(Stored data)
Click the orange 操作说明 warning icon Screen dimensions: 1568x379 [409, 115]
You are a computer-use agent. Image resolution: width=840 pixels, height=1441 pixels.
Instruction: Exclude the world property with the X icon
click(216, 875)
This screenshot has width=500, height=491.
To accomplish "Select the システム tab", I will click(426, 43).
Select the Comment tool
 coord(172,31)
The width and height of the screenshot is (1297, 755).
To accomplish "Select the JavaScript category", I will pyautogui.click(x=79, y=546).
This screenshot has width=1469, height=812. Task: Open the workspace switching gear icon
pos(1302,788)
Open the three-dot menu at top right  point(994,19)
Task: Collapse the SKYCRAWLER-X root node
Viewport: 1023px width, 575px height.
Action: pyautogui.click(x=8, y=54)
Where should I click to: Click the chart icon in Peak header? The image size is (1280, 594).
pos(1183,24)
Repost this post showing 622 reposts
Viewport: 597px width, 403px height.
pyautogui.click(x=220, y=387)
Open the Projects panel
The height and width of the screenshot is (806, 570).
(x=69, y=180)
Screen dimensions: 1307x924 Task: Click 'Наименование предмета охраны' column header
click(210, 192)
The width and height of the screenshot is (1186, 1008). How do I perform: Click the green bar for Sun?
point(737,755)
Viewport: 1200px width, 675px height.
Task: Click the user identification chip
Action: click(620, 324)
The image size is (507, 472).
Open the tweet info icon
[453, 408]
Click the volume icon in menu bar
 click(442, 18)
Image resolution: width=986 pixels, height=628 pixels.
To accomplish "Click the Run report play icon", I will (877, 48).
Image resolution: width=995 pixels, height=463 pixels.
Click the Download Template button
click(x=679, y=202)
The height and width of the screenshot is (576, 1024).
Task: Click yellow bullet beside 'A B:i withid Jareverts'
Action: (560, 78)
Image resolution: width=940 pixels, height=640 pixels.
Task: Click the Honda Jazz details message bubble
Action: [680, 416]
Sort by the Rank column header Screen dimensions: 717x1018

**ASSIGNMENT**
The answer must be a word-for-word reproduction of every record above.

**ANSWER SPACE**
Click the orange 操作说明 warning icon Screen dimensions: 1568x379 [409, 115]
You are a computer-use agent. Image resolution: width=840 pixels, height=1441 pixels.
Instruction: Exclude the world property with the X icon
click(216, 875)
This screenshot has width=500, height=491.
To accomplish "Select the システム tab", I will click(426, 43).
Select the Comment tool
 coord(172,31)
The width and height of the screenshot is (1297, 755).
To accomplish "Select the JavaScript category", I will pyautogui.click(x=79, y=546).
This screenshot has width=1469, height=812. Task: Open the workspace switching gear icon
pos(1302,788)
Open the three-dot menu at top right  point(994,19)
Task: Collapse the SKYCRAWLER-X root node
Viewport: 1023px width, 575px height.
Action: pyautogui.click(x=8, y=54)
Where should I click to: Click the chart icon in Peak header? The image size is (1280, 594).
pos(1183,24)
Repost this post showing 622 reposts
Viewport: 597px width, 403px height.
pyautogui.click(x=220, y=387)
Open the Projects panel
The height and width of the screenshot is (806, 570).
(x=69, y=180)
Screen dimensions: 1307x924 Task: Click 'Наименование предмета охраны' column header
click(210, 192)
The width and height of the screenshot is (1186, 1008). How do I perform: Click the green bar for Sun?
point(737,755)
Viewport: 1200px width, 675px height.
Task: Click the user identification chip
Action: click(620, 324)
The image size is (507, 472).
Open the tweet info icon
[453, 408]
Click the volume icon in menu bar
 click(442, 18)
Image resolution: width=986 pixels, height=628 pixels.
To accomplish "Click the Run report play icon", I will (877, 48).
Image resolution: width=995 pixels, height=463 pixels.
Click the Download Template button
click(x=679, y=202)
The height and width of the screenshot is (576, 1024).
Task: Click yellow bullet beside 'A B:i withid Jareverts'
Action: (560, 78)
Image resolution: width=940 pixels, height=640 pixels.
Task: Click the Honda Jazz details message bubble
Action: [680, 416]
Sort by the Rank column header Screen dimensions: 717x1018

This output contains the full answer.